### What is needed:
Reproduce the forum post below about swapping SFP+ DAC cables on an ice0 interface word for word, keeping every character intact.

Though perhaps it could be something in the SFP module since I've nothing on our 8300 test boxes that also use ice(4) NICs.
Replaced this ipolex SFP+ DAC:
drivername: ice0 plugged: SFP/SFP+/SFP28 Unknown (Copper pigtail) vendor: ipolex PN: SFP-H10GB-CU1M SN: WTS11J72204 DATE: 2019-07-24
With a freshly purchased 10Gtek one:
drivername: ice0 plugged: SFP/SFP+/SFP28 Unknown (Copper pigtail) vendor: OEM PN: CAB-10GSFP-P1M SN: CSC241010630178 DATE: 2024-10-22
It didn't change anything and the issue remains. I wasn't really expecting a difference as I had been through my stock of SFP+ DACs but best to be sure I guess.
So far the only way to stop the issue is to revert to 24.11 and below. The problem only manifests itself with 25.03b.

### Data provided:

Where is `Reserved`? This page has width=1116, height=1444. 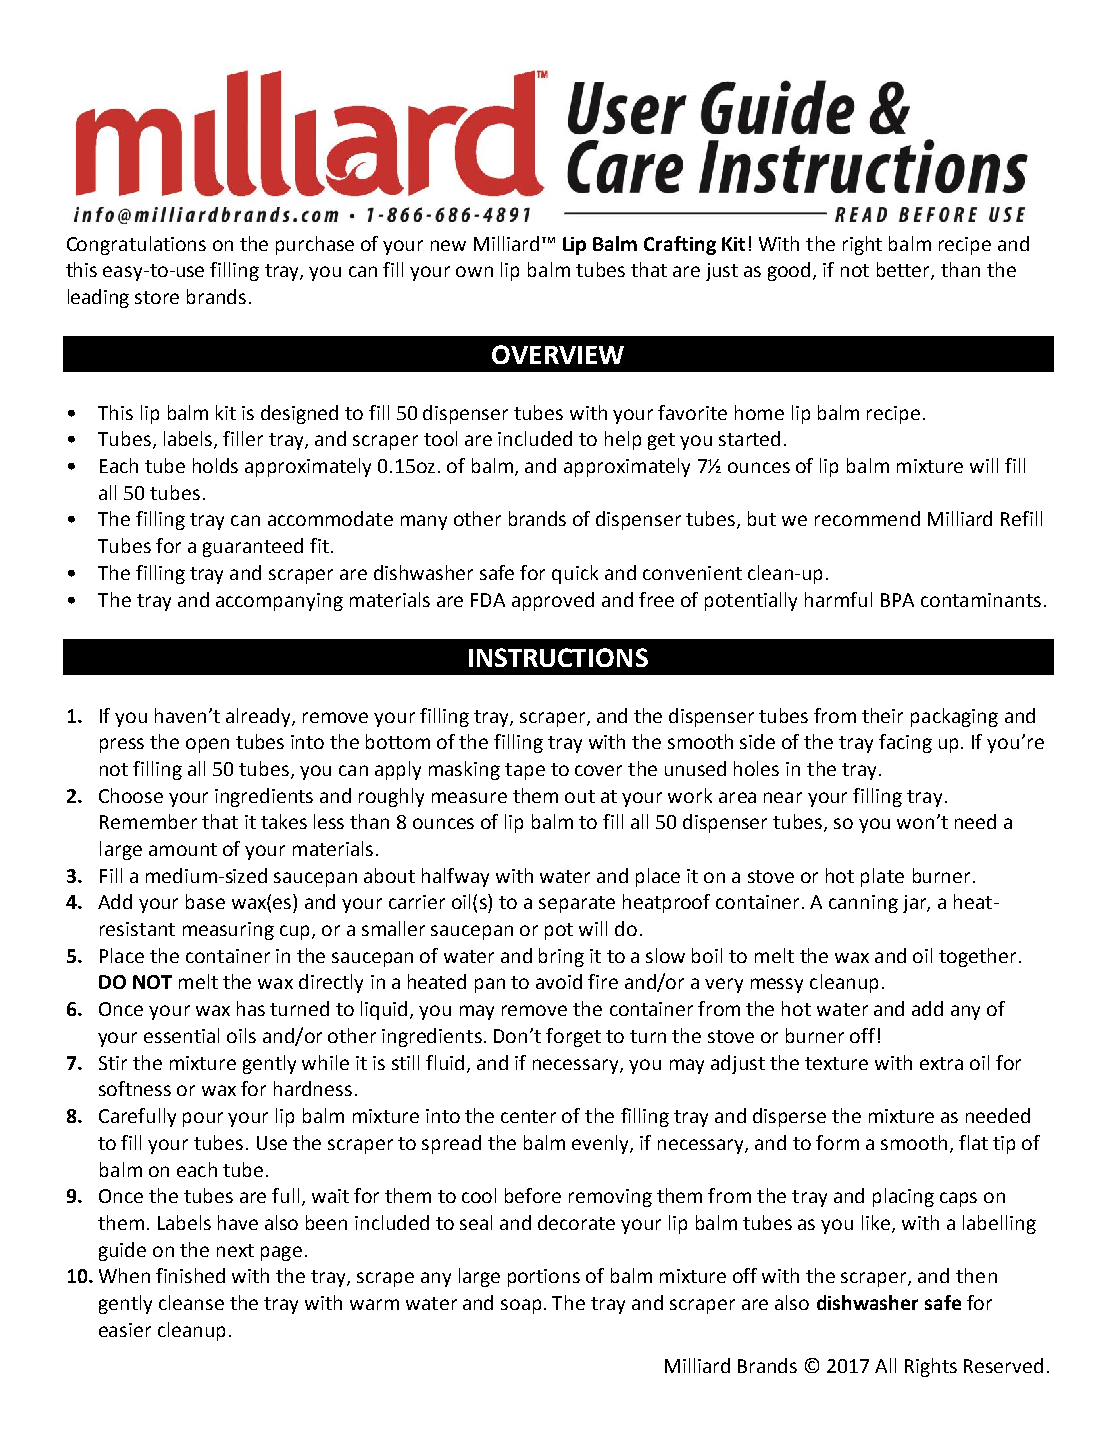
Reserved is located at coordinates (1003, 1365).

### Response below:
Though perhaps it could be something in the SFP module since I've nothing on our 8300 test boxes that also use ice(4) NICs.
Replaced this ipolex SFP+ DAC:
drivername: ice0 plugged: SFP/SFP+/SFP28 Unknown (Copper pigtail) vendor: ipolex PN: SFP-H10GB-CU1M SN: WTS11J72204 DATE: 2019-07-24
With a freshly purchased 10Gtek one:
drivername: ice0 plugged: SFP/SFP+/SFP28 Unknown (Copper pigtail) vendor: OEM PN: CAB-10GSFP-P1M SN: CSC241010630178 DATE: 2024-10-22
It didn't change anything and the issue remains. I wasn't really expecting a difference as I had been through my stock of SFP+ DACs but best to be sure I guess.
So far the only way to stop the issue is to revert to 24.11 and below. The problem only manifests itself with 25.03b.